La Drogue du Bonheur

Juin 2015


Il faut se méfier des groupes auxquels vous appartenez sur la FacedeBouck.... parfois certaines personnes vous prennent en otage ou vous mettent au défi !!


Le texte que je vous livre est un défi que m'a lancé une certaine Sandrine D , sur le groupe "Addict M/M,..." . A partir d'une photo, j'avais une semaine pour écrire une petite histoire de 2000 mots.

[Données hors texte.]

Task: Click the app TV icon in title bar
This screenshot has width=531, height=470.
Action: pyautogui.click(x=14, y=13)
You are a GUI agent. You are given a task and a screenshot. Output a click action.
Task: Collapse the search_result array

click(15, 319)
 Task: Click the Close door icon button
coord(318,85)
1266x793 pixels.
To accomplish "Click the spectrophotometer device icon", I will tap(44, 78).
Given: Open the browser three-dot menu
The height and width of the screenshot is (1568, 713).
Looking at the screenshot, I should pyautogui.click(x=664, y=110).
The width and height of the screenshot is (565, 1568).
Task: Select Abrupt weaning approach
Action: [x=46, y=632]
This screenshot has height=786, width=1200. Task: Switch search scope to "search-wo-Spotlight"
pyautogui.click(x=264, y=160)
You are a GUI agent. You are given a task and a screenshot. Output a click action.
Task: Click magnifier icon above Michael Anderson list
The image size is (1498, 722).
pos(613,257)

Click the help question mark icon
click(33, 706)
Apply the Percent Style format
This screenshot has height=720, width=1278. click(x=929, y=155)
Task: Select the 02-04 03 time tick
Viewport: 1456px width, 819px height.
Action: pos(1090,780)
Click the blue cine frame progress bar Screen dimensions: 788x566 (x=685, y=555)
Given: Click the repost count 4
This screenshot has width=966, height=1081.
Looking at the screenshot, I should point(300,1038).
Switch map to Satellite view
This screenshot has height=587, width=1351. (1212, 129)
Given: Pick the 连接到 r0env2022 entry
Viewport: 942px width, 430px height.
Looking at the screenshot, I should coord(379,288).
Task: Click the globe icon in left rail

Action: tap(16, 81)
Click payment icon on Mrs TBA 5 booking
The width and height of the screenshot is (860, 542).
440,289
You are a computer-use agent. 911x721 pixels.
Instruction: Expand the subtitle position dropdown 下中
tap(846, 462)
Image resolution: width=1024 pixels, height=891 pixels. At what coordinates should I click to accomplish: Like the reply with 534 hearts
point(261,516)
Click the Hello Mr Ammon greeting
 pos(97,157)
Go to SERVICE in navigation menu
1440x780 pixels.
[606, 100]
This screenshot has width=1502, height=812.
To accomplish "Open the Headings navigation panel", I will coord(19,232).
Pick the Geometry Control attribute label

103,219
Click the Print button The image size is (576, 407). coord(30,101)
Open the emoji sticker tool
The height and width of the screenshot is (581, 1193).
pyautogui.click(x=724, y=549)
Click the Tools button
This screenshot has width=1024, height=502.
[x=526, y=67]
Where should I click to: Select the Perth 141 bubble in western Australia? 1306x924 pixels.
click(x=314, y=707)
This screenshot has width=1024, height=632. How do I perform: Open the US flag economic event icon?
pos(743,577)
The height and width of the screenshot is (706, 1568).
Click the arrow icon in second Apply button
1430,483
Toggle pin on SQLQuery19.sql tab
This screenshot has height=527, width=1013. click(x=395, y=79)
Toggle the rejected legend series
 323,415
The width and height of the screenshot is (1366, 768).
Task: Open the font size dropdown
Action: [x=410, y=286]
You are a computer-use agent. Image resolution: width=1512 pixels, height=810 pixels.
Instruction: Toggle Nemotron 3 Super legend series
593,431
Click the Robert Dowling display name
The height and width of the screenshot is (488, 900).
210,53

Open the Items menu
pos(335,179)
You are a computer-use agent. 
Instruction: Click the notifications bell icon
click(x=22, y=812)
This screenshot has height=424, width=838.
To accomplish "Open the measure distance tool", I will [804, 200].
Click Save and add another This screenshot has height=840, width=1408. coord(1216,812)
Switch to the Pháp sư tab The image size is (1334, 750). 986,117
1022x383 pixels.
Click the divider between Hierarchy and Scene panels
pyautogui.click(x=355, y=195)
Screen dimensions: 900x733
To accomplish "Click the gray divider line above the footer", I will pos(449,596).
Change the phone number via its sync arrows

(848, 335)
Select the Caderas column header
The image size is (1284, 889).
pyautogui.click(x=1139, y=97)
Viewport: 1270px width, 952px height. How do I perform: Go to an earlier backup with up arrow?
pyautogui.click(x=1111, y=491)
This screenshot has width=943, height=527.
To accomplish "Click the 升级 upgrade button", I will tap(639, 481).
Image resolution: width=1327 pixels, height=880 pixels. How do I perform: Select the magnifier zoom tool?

Je ne la remercierai jamais assez !! C'est la première fois depuis très longtemps que j'ai été aussi inspirée pour écrire le soir. Au final, c'est une petite nouvelle de 9 pages (environ 3500 mots) qui a vu le jour.


Merci à Sylvie B, pour la relecture 


Voici donc une tranche de vie d'Erwan et Nico...


Bonne lecture !!!




Dans sa minuscule chambre, qui tenait plus de la cellule carcérale qu’autre chose, un jeune homme tournait en rond, à l’intérieur du peu d’espace libre dont il disposait. Il ne réfléchissait pas. Il patientait, attendant l’heure de l’inévitable.

Erwan allait encore craquer. La dernière. Pour céder à la tentation, il devait réussir son projet d’évasion parce qu’il avait une ultime chose à faire avant… de partir.


Il avait tenu le plus longtemps possible, gardant l’espoir qu’ils le laisseraient bientôt sortir. Carlo, l’aide-soignant de nuit – le garde-chiourme du pavillon Bleu en réalité – lui avait enlevé toute raison d’espérer, hier soir, après une autre de leurs altercations. Ce gros porc avait encore tenté de glisser ses sales pattes sur lui. Cette énième agression l’avait rendu malade, à tel point qu’il avait vomi sur l’autre salaud et depuis, le jeune homme était encore plus déterminé à réussir…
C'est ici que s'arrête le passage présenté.